▶ **EXCERPTED PASSAGE**
:::
When a file has one or more lines, with more columns than the rest of the file, function read_csv is not capable of creating a DataFrame with the data, and a `ParserError` is thrown.

In [3]:
# sometimes, there are bad lines in a csv file
try:
    pd.read_csv(pokemons_filepath('pokemons_bad_lines.csv'))
except Exception as e:
    print(e)

Error tokenizing data. C error: Expected 12 fields in line 3, saw 16



One possible way of solving this problem is simply telling function read_csv not to throw an error, which will make it ignore these bad lines. For this, we should use the argument **error_bad_lines**. Also, a warning is shown, letting us know that some lines were ignored.

*Attention: the warning starts indexing the lines with 1. So when it says that line 3 was skipped, it was the line with index 2 in the file.*

In [4]:
# error_bad_lines=False ignores bad lines and builds the df by dropping the bad lines
pd.read_csv(pokemons_filepath('pokemons_bad_lines.csv'), error_bad_lines=False)

b'Skipping line 3: expected 12 fields, saw 16\nSkipping line 6: expected 12 fields, saw 13\n'


Unnamed: 0,#,Name,Type 1,Type 2,HP,Attack,Defense,Sp. Atk,Sp. Def,Speed,Generation,Legendary
0,1,Bulbasaur,Grass,Poison,45,49,49,65,65,45,1,False
1,3,Venusaur,Grass,Poison,80,82,83,100,100,80,1,False
2,4,Mega Venusaur,Grass,Poison,80,100,123,122,120,80,1,False
3,6,Charmeleon,Fire,,58,64,58,80,65,80,1,False


But what if we're not interested in losing data? We may inspect those lines to see what's actually causing the problem!

So, first, we open the file and create a file object that we can work with. For this we use Python's function **open**.

Then, we use function **readlines** on the file object in order to store each line as an element in a list.

Now we can inspect the lines where we know there's something wrong.

In the end, we should close the file object, using Python's function **close**.

[docs](https://docs.python.org/3.3/tutorial/inputoutput.html#methods-of-file-objects)

In [5]:
# create a file object f
f = open(pokemons_filepath('pokemons_bad_lines.csv'), 'r')

# create a list of lines
lines_list = f.readlines()

# print the content of specific lines
print(lines_list[2])
print(lines_list[5])

# closing the file
f.close()
:::
▶ **MATERIAL SUPPLIED**
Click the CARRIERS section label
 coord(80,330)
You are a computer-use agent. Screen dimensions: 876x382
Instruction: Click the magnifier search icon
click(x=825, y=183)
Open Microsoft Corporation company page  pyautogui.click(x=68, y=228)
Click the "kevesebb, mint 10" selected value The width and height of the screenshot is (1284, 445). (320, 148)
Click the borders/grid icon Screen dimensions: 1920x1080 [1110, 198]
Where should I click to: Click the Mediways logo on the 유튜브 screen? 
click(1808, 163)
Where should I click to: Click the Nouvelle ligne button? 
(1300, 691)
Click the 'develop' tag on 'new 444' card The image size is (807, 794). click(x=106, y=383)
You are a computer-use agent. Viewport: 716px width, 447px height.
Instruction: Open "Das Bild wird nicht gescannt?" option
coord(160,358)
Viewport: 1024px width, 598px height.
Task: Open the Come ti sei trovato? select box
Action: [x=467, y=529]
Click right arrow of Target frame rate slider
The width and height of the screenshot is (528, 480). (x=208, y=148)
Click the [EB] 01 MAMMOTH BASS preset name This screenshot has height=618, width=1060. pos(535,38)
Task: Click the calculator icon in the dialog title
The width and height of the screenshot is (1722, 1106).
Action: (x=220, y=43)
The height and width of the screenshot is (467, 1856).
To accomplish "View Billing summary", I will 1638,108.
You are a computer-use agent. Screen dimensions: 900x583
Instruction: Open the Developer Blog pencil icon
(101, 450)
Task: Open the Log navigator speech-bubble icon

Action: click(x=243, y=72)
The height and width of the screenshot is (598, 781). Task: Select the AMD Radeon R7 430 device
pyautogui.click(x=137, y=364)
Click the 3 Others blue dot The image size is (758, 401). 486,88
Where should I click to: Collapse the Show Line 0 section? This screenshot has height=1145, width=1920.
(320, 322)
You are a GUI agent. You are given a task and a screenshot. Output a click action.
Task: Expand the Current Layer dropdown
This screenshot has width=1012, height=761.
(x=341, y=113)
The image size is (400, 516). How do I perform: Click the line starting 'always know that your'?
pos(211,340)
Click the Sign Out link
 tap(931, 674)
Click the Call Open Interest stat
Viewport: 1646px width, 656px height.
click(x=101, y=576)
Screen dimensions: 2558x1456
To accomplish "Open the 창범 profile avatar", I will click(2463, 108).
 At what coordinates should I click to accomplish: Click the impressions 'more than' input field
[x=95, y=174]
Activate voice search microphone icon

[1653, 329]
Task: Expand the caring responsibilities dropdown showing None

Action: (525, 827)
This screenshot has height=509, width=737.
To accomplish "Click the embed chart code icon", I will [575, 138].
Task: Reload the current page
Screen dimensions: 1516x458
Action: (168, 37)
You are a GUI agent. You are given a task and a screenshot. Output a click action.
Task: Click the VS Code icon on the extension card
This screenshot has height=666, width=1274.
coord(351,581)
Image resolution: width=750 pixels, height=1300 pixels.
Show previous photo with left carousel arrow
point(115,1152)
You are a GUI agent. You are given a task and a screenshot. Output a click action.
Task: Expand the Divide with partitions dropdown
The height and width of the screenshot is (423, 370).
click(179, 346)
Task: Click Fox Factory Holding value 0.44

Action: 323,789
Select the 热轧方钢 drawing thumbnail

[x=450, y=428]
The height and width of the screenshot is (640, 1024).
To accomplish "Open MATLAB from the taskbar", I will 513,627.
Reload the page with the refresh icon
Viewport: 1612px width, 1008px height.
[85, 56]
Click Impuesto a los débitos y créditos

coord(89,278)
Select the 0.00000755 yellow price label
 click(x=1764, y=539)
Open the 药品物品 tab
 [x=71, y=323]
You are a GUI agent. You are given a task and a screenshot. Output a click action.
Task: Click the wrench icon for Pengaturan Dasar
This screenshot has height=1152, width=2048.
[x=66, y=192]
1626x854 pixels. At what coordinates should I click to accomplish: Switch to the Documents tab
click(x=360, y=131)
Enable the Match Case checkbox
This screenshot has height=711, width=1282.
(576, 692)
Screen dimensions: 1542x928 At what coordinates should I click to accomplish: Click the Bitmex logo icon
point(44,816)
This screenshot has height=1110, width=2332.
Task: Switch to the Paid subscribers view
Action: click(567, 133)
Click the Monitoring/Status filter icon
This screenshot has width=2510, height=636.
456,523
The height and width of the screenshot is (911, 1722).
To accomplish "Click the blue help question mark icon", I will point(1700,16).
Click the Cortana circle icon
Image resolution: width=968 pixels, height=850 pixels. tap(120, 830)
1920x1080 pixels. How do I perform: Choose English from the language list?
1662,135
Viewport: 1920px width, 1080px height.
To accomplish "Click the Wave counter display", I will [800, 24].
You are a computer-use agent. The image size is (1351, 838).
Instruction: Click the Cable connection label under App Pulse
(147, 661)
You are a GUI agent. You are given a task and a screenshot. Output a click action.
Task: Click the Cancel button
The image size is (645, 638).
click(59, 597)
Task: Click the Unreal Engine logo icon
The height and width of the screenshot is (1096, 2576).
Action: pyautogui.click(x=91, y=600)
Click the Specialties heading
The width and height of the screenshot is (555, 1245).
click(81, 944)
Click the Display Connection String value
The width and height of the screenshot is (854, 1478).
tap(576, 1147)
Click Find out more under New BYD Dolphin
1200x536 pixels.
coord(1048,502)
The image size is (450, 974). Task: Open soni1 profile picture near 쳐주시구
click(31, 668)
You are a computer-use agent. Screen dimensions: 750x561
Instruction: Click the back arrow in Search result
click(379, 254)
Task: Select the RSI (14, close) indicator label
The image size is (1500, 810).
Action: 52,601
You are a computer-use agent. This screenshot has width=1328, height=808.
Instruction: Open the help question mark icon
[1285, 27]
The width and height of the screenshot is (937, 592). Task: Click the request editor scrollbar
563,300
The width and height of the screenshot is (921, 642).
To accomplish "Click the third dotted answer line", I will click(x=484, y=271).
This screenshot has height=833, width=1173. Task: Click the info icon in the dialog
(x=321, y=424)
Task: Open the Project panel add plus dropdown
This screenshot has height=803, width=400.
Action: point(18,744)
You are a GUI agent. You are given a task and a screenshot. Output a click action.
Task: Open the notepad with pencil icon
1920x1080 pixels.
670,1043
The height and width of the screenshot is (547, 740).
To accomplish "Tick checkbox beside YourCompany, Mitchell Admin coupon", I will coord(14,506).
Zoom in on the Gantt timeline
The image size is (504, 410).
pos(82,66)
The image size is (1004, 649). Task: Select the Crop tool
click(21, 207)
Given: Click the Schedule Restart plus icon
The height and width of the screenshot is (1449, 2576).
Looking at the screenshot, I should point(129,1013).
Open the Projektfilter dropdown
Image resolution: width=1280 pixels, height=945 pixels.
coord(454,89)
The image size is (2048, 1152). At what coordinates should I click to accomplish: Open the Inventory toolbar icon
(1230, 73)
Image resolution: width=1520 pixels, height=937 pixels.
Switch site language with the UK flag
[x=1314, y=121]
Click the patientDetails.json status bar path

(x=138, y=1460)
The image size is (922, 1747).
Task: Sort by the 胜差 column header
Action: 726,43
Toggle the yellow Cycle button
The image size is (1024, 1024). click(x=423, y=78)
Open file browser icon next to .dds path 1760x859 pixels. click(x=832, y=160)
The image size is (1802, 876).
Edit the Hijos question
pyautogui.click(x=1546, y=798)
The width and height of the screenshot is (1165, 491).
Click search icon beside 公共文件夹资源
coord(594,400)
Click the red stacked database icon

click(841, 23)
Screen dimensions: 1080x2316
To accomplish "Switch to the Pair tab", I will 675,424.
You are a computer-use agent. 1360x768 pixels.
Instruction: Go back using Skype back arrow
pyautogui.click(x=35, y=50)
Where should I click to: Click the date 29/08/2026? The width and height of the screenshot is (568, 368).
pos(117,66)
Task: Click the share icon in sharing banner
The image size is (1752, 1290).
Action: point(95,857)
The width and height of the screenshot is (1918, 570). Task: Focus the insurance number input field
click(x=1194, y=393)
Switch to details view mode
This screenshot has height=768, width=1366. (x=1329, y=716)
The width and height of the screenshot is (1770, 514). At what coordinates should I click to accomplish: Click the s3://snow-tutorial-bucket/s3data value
:::
▶ **TASKS TO CARRY OUT**
1/ In the pandas CSV excerpt, which argument tells read_csv to skip bad lines instead of raising an error?
2/ Rewrite the entries as a JSON list of strings, one string per line and no blank lines, beginning with the first line of the entries and continuing through the line containing "click(1808, 163)".

▶ **SOLUTION LIST**
1/ error_bad_lines

2/
[
  "Click the CARRIERS section label",
  " coord(80,330)",
  "You are a computer-use agent. Screen dimensions: 876x382",
  "Instruction: Click the magnifier search icon",
  "click(x=825, y=183)",
  "Open Microsoft Corporation company page  pyautogui.click(x=68, y=228)",
  "Click the \"kevesebb, mint 10\" selected value The width and height of the screenshot is (1284, 445). (320, 148)",
  "Click the borders/grid icon Screen dimensions: 1920x1080 [1110, 198]",
  "Where should I click to: Click the Mediways logo on the 유튜브 screen? ",
  "click(1808, 163)"
]